Valorisation en 2024 : quelles tendances pour les multiples d’EBITDA ?
En 2024, le marché français rebat les cartes de la valorisation d’entreprise à partir des multiples d’EBITDA. L’environnement économique, avec la remontée des taux et une prudence croissante des investisseurs, resserre les écarts dans la plupart des secteurs. Plusieurs transactions récentes confirment un retour vers 7 fois l’EBITDA pour les entreprises de taille moyenne, alors que, deux ans plus tôt, il n’était pas rare de voir des valorisations grimper à 9 ou 10.
La réalité varie toutefois d’un secteur d’activité à l’autre. Dans la tech, portée par la croissance et des cash flows récurrents, les multiples restent élevés, malgré le reflux de l’euphorie observée en 2021-2022. L’industrie, elle, fait face à une pression accrue sur ses marges et doit rassurer des acheteurs attentifs au taux de rentabilité et à la maîtrise des dettes financières. Les services B2B, quant à eux, résistent grâce à leur flexibilité et à une gestion avisée de la trésorerie.
Les investisseurs, désormais, examinent de près la santé financière des entreprises et recherchent la prévisibilité du flux de trésorerie. Les sociétés qui présentent une croissance organique solide et un EBITDA stable continuent d’attirer des multiples supérieurs à la moyenne, à condition d’afficher un modèle économique solide. À l’inverse, celles exposées à la volatilité ou aux cycles économiques subissent une décote, franchissant parfois la barre des 6 fois l’EBITDA. Le contexte de 2024 impose un regard affûté : l’analyse sectorielle fine supplante les généralités.

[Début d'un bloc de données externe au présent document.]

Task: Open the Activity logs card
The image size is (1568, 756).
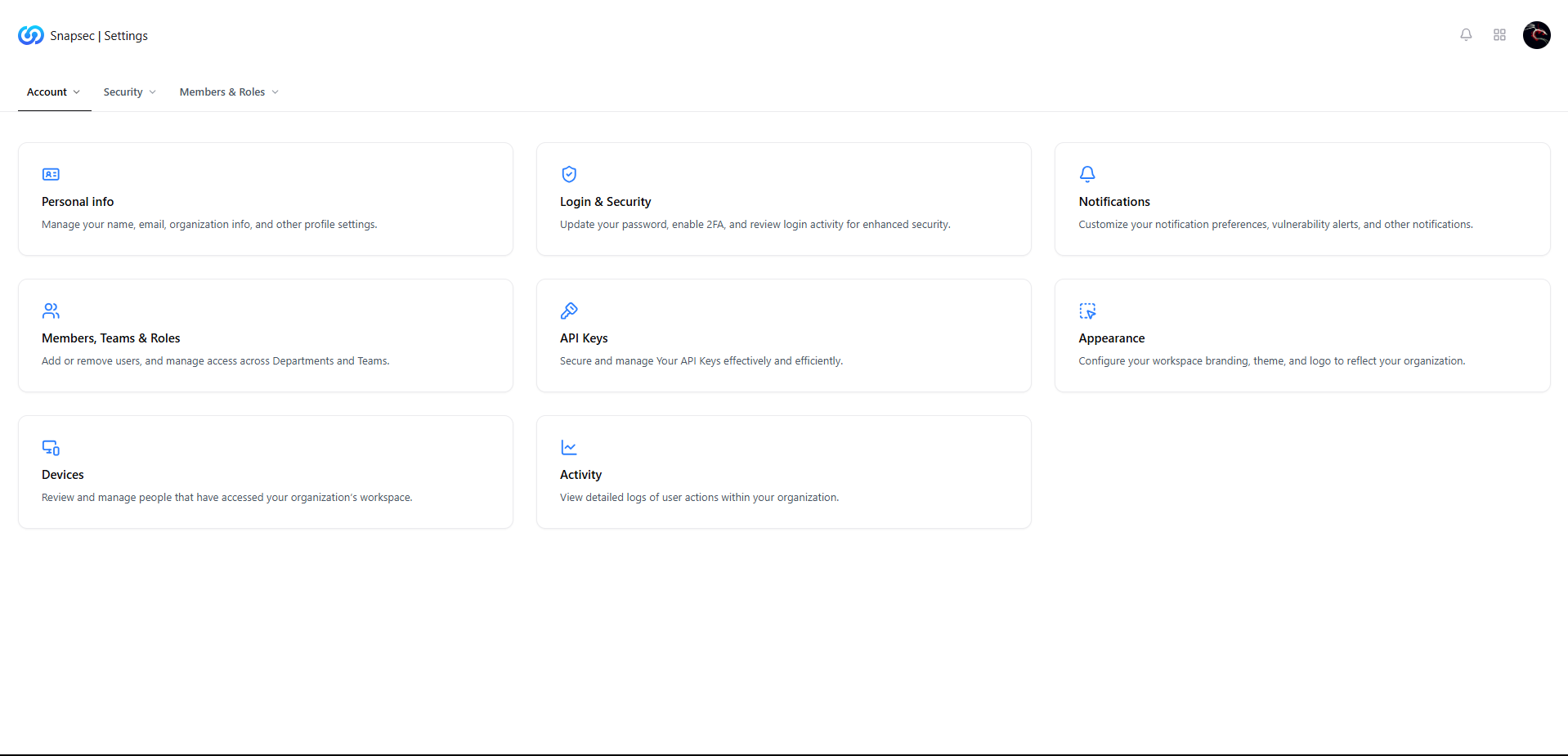Action: (x=783, y=472)
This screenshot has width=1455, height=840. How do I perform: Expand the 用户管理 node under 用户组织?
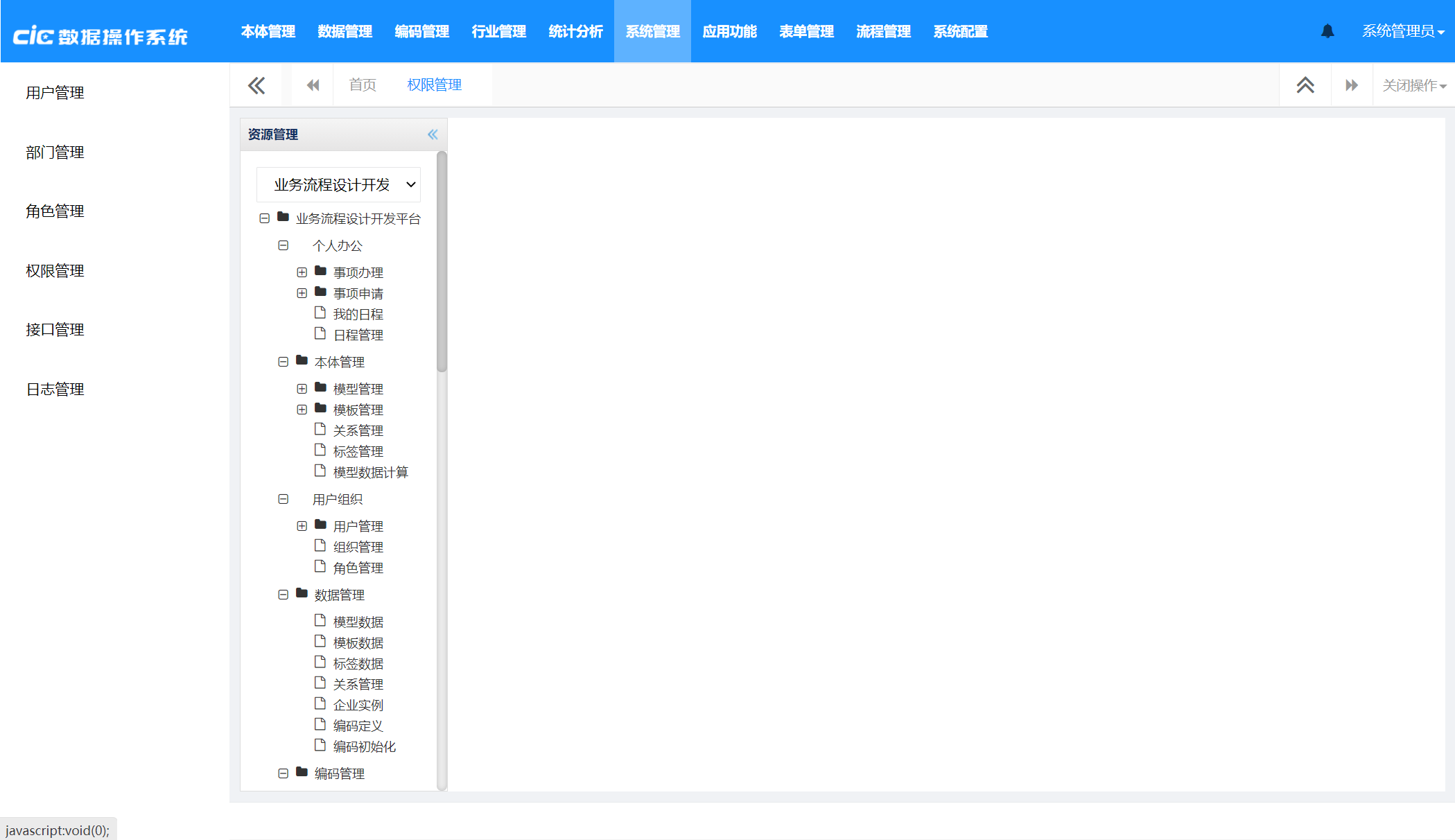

La valorisation n’est jamais figée. Elle se construit, se discute et s’ajuste, à la croisée des chiffres, des tendances et des ambitions. Demain, le marché fixera peut-être de nouveaux repères. Mais une chose demeure : derrière chaque multiple, il y a des choix, des équilibres et la part d’incertitude qui fait le sel des grandes transactions.